One of the cornerstone of the ACE model of this study was the implementation of the basic nursing interventions to promote and maintain mobility and self-care of patients. It is important, as early physical rehabilitation care for acutely hospitalized older adults leads to functional benefits, reduces nursing home discharges and can be safely executed by nurses.6 , 7 In addition, motivated and geriatrics specialized nurses could influence the quality of nursing care and the results of this study,31 , 32 as they were recruited voluntarily from the geriatric long-term care of the center and had specific training in geriatric care .

It should be noted the importance of comorbities on the evolution of COVID-19. Older adults with acute diseases characteristically have comorbidities that precipitate the disease and complicate its management.33 , 34 In this regard, this study showed that two thirds of frailty older patients with COVID-19 had another concurrent acute medical event, being delirium the most frequent. Although factors associated with delirium in patients with COVID-19 are multifactorial.35 , 36 the characteristics of COVID-19 units, including quarantine, restricted visiting policy and limited support from family and caregivers,18 , 19 are contributing factors for disorientation and lack of awareness in older patients. Therefore, delirium should be actively screened for and prevented in the confined units to limit its impact on older patients with COVID-19. In this study, the non-pharmacologic interventions, such as regular care-provider contact and patient re-orientation were provided to prevent delirium during admission.37

Finally, other interesting results observed in this study were the low mortality, which contrasts with the high mortality rates among older people with COVID-19, particularly for whose are residents of long-term care facilities38, 39, 40 and the few acute-care transfers to a hospital, mainly due to the lack of diagnostic tests or therapies in the unit. This fact is remarkable since, during an emerging pathogen outbreak, ambulance services and hospital emergency departments can be overwhelmed by symptomatic patients,41 and long-term care facilities may alleviate the problem by creating specific units to manage affected patients and reducing transfers to acute care. Moreover, these specific units could be an alternative for patients with COVID-19 and advance care and end-of-life care planning who do not want to be transferred to the hospital.42

Strengths and limitations

This study had some limitations, namely the small number of older patients included and lack of a control group of older patients receiving in-hospital disease-centered care. However, the sample was representative of frail older people residing in long-term care facilities, including those with a high number of underlying chronic conditions and disabilities and patients with different COVID-19 severity grades.

Conclusions

This study showed the feasibility of the implementation of the ACE model in a confined unit for older adults with COVID-19 and frailty, however, further research is needed to determine the success of the ACE units to aid recovery from COVID-19 in older adults and reduce hospital-associated disability.
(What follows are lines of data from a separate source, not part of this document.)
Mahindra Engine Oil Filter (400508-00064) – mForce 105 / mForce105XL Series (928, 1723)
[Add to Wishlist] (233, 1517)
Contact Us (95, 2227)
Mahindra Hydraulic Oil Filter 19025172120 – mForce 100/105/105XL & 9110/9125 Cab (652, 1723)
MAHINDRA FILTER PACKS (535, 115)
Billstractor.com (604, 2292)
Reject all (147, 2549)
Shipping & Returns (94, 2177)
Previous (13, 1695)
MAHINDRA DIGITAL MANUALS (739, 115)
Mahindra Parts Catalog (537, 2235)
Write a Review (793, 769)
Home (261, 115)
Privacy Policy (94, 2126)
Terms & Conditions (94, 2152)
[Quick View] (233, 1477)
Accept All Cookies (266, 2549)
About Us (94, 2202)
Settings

The findings of this study are significant for clinicians, hospital administrators, policy-makers and funders. The decision to create an ACE unit at long-term care facility for older patients with COVID-19 will depend on local health policies and the availability of resources, particularly trained staff and the supply of personal protective equipment. However, this is an opportunity for nurse leaders and healthcare organizations to reclaim functional care needs of older patients with COVID-19.